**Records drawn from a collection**
══════════
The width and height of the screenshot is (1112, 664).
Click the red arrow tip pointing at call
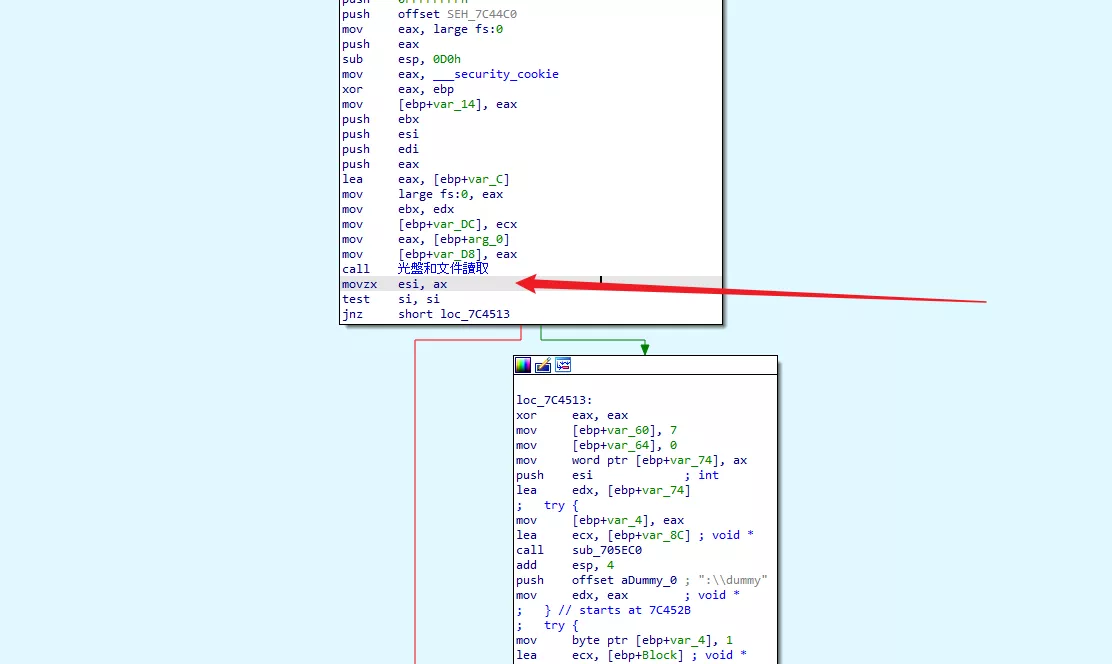(x=522, y=284)
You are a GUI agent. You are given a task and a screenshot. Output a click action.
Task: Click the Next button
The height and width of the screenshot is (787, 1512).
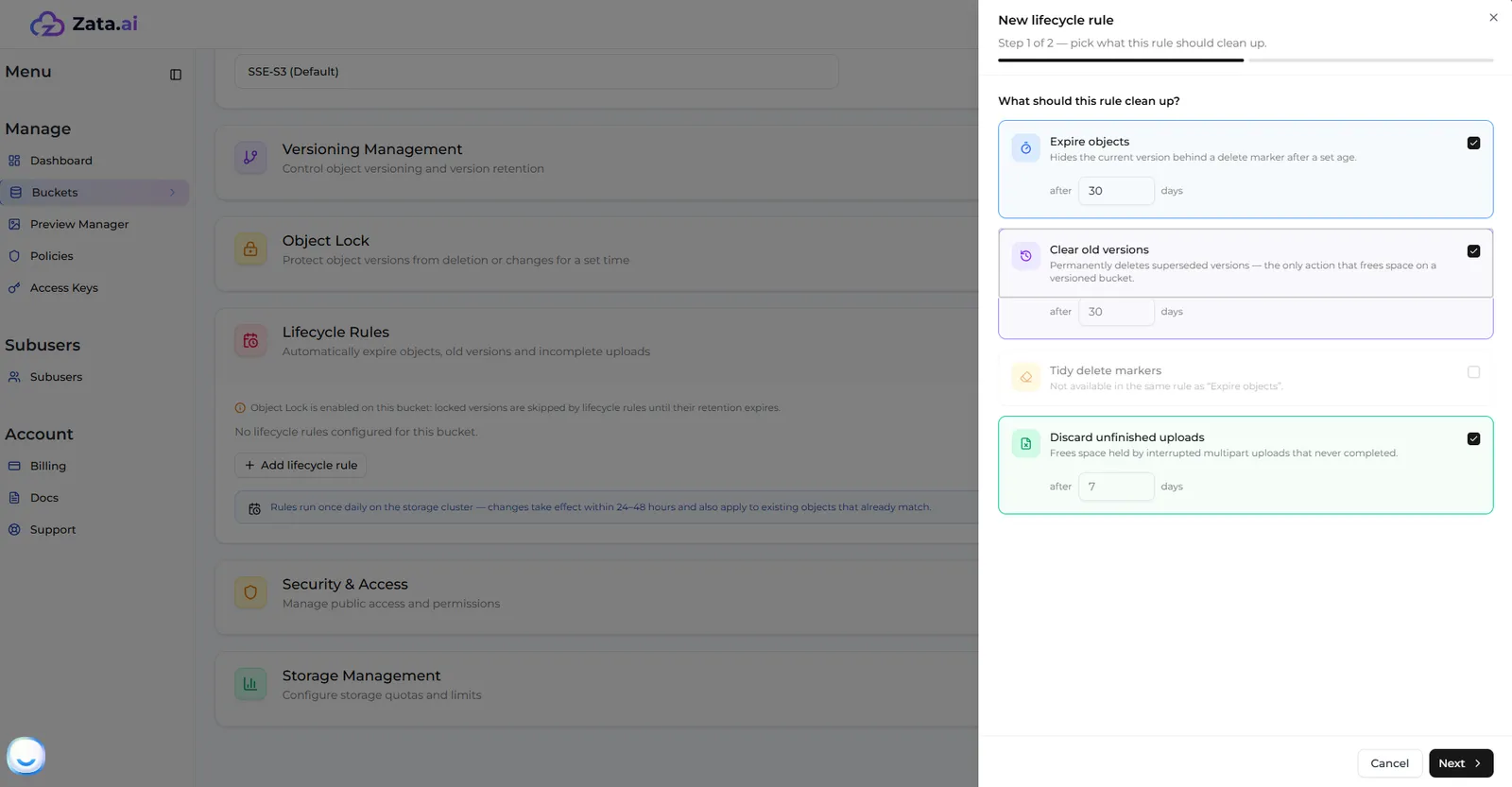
══════════
**Instruction**
Pick out every line of the data above that contains the string "height", matching case exactly.

**Problem solution**
The width and height of the screenshot is (1112, 664).
The height and width of the screenshot is (787, 1512).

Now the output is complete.